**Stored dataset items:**
----
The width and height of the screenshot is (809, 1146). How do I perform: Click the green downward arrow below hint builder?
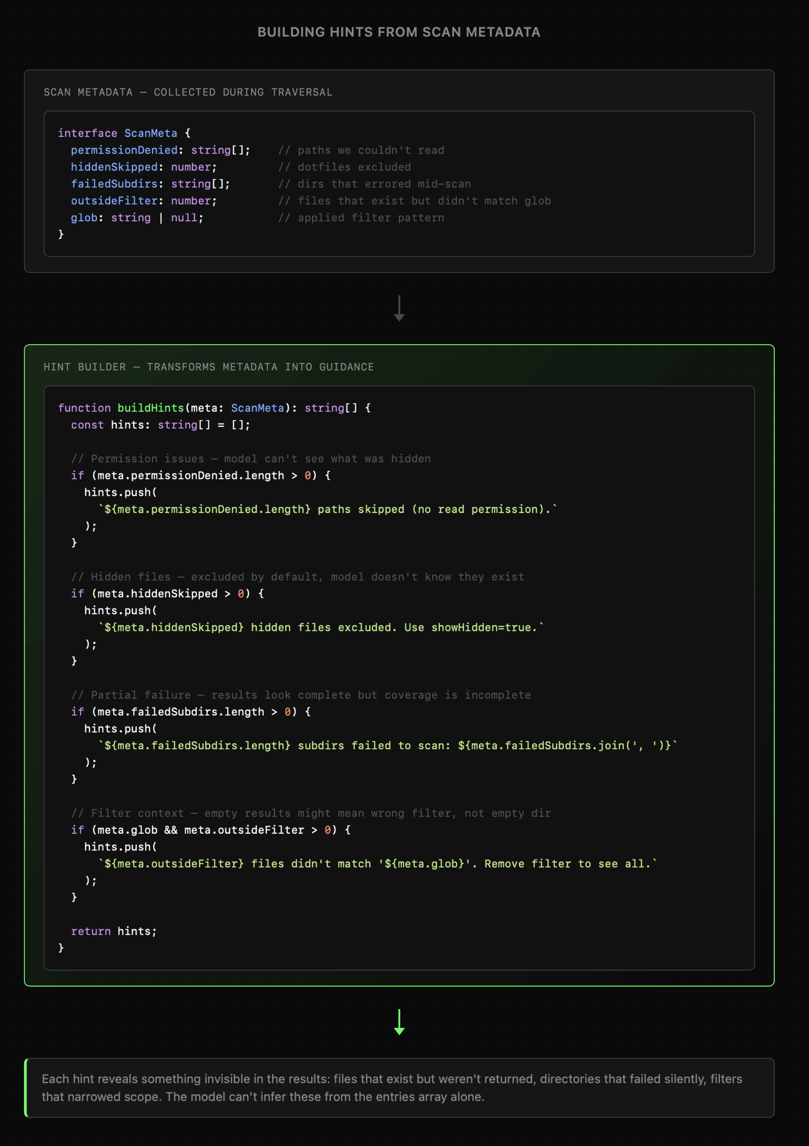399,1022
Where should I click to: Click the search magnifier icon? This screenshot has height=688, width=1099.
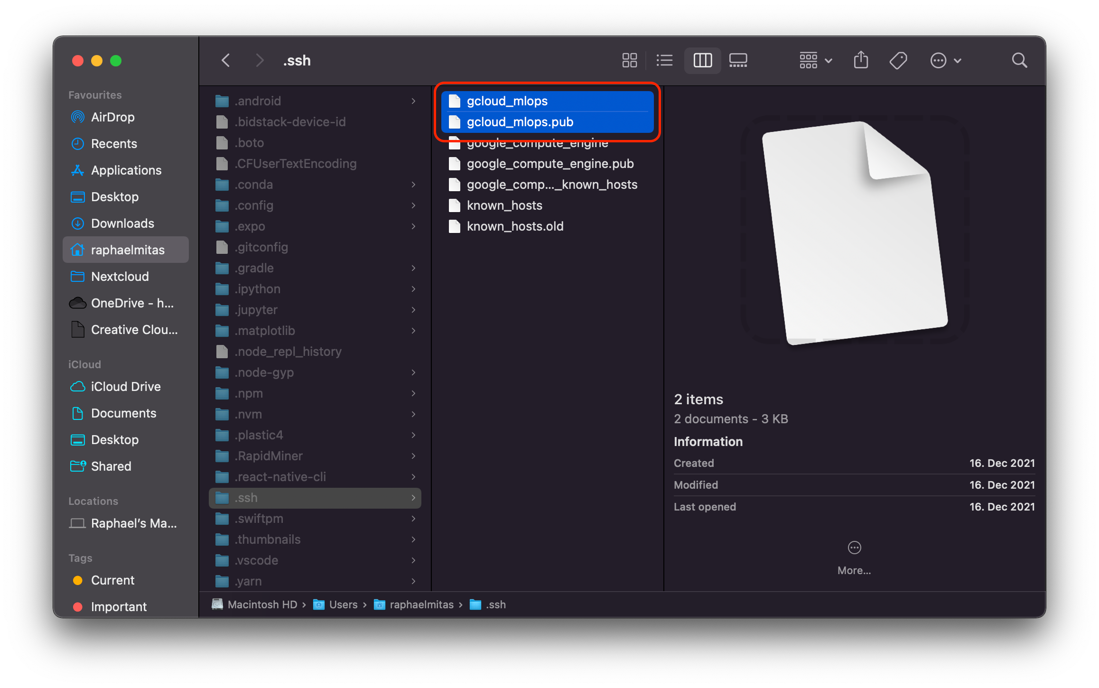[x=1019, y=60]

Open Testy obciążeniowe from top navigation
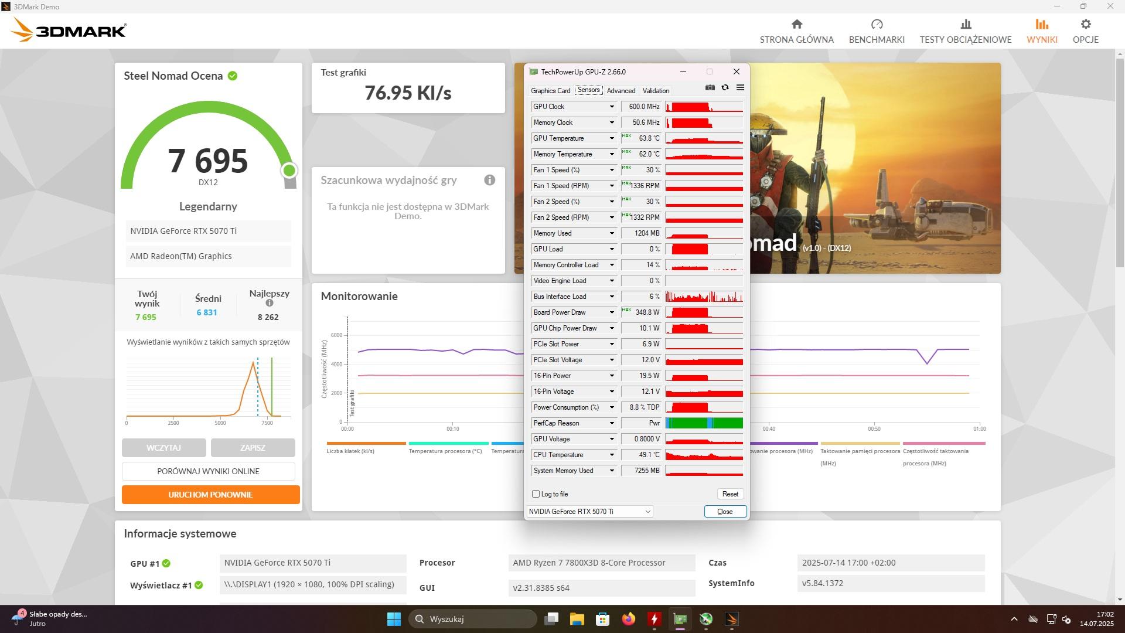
----
**EXERCISE AIM:**
Exclude the pictures, then retype every record exactly.

**EXERCISE RESPONSE:**
The width and height of the screenshot is (809, 1146). How do I perform: Click the green downward arrow below hint builder?
399,1022
Where should I click to: Click the search magnifier icon? This screenshot has height=688, width=1099.
[x=1019, y=60]

Open Testy obciążeniowe from top navigation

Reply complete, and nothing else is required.